The uproar came from red and blue states alike, though Democrats were particularly apoplectic. In a letter to House members, Minority Leader Hakeem Jeffries (D-N.Y.) dubbed the plan the “Republican Ripoff” and said it was an “unprecedented assault” that would hurt average Americans financially.
“Republicans are ripping off hardworking Americans by stealing taxpayer dollars, grants and financial assistance as part of their corrupt scheme to pay off billionaire donors and wealthy corporations,” Jeffries wrote.
California and other states sued to block the order. The week before, they had sued to block another order purporting to end birthright citizenship for the U.S.-born children of certain immigrants — a policy Trump said he had “no apologies” for despite a federal judge declaring it “blatantly unconstitutional.”
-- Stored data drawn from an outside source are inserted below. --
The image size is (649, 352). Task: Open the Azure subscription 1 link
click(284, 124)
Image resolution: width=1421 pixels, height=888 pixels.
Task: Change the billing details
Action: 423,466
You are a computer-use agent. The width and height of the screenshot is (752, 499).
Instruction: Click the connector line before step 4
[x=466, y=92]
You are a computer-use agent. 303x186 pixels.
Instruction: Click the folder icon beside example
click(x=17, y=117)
On Wednesday, the administration swiftly walked back the funding freeze, issuing a second order rescinding the first. However, the confusion persisted after White House Press Secretary Karoline Leavitt wrote on X that the second order was “NOT a rescission of the federal funding freeze” outlined in the first — just a way to “end any confusion” caused by a court order that nonprofit organizations had won the evening prior to bar the first directive from taking effect.
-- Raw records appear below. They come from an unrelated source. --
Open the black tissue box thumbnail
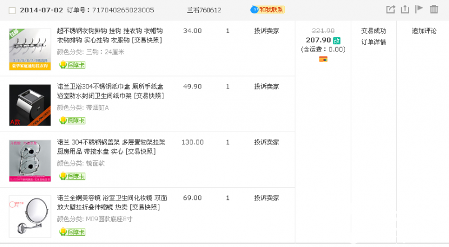Image resolution: width=449 pixels, height=247 pixels. tap(30, 105)
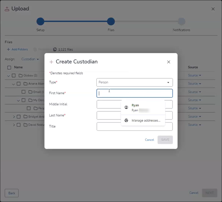Viewport: 222px width, 202px height.
Task: Click the Ariana folder icon
Action: click(25, 84)
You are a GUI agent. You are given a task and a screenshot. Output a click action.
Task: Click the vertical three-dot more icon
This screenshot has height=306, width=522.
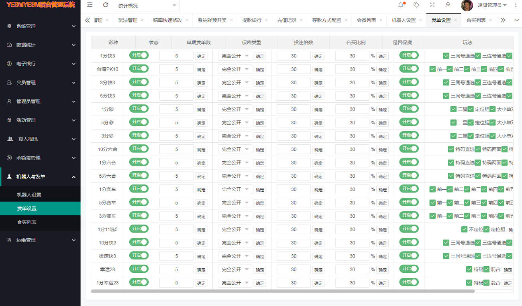pyautogui.click(x=516, y=5)
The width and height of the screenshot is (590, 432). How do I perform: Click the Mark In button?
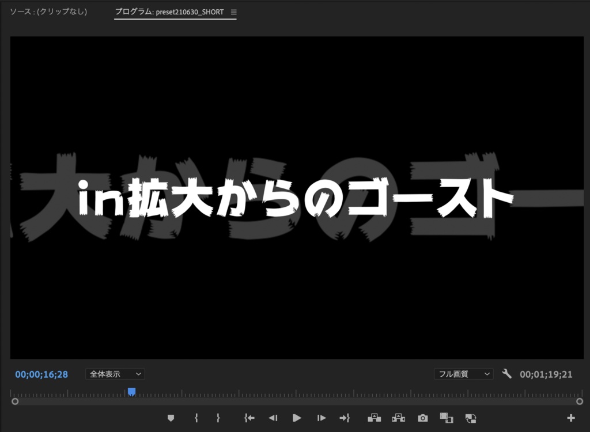click(x=196, y=418)
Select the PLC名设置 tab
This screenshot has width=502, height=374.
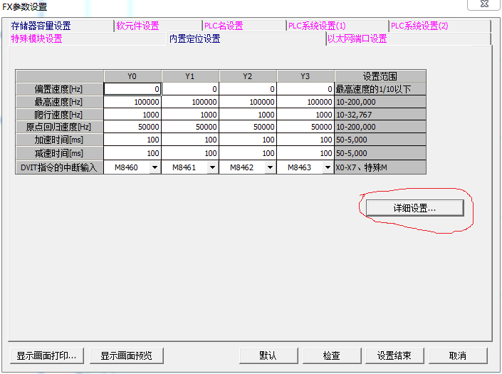point(224,26)
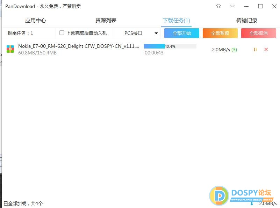Viewport: 280px width, 208px height.
Task: Pause the Nokia_E7-00 download task
Action: [255, 50]
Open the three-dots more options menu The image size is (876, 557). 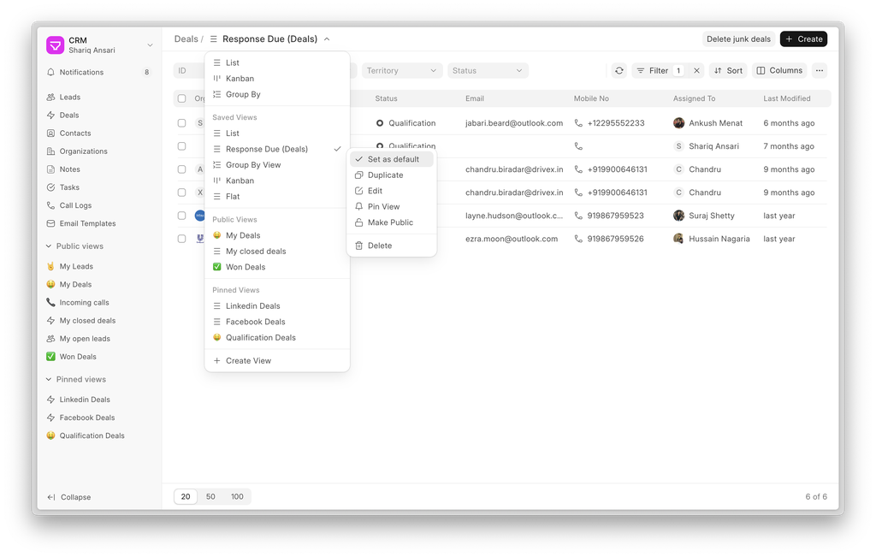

Attorneys for the coalition of states promptly cited Leavitt’s post to win a second court order temporarily halting the freeze.
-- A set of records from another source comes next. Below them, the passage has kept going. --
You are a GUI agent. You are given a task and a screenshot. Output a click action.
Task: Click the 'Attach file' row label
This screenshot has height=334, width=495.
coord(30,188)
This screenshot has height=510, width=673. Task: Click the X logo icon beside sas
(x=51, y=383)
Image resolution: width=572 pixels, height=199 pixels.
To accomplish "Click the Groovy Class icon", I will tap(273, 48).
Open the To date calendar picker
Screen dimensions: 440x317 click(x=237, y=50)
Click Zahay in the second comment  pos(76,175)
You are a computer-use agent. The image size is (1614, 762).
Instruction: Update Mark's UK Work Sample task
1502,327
The administration also partially walked back a separate order halting foreign aid, after similar uproar mounted overseas, including over the abrupt cancellation of lifesaving HIV treatments for people in developing nations, including children.
Trump has praised his start back in office, claiming to have made swift progress on immigration in particular, which he recently told a meeting of Republicans was his top campaign priority — more so than inflation and the economy. He has also expressed frustration with the Senate’s pace in confirming his Cabinet appointees, and resistance among Democrats to some of his picks.
“We want fast confirmations,” he said Thursday. “They’ve taken too long.”
Many Republicans have backed Trump through his first weeks, and on some of his more controversial orders — including the funding freeze.
Senate Majority Leader John Thune (R-S.D.) said it was “not unusual for an administration to pause funding and to take a hard look and scrub of how these programs are being spent,” and he gave the administration credit for having “taken certain things off the table” and added “clarity” to their orders as discussions over funding and budget priorities have continued with conservative lawmakers.
House Speaker Mike Johnson (R-La.) called Trump’s freeze “a common application of common sense” and said, “I fully support it.”
Many of Trump’s followers have rejoiced in the changes, too, praising him for making good on his campaign promises. Some reveled online in the fact that Trump’s pronouncements seemed to be overwhelming Democrats, the media and the liberal activist networks that have so often tried to thwart his plans in the past.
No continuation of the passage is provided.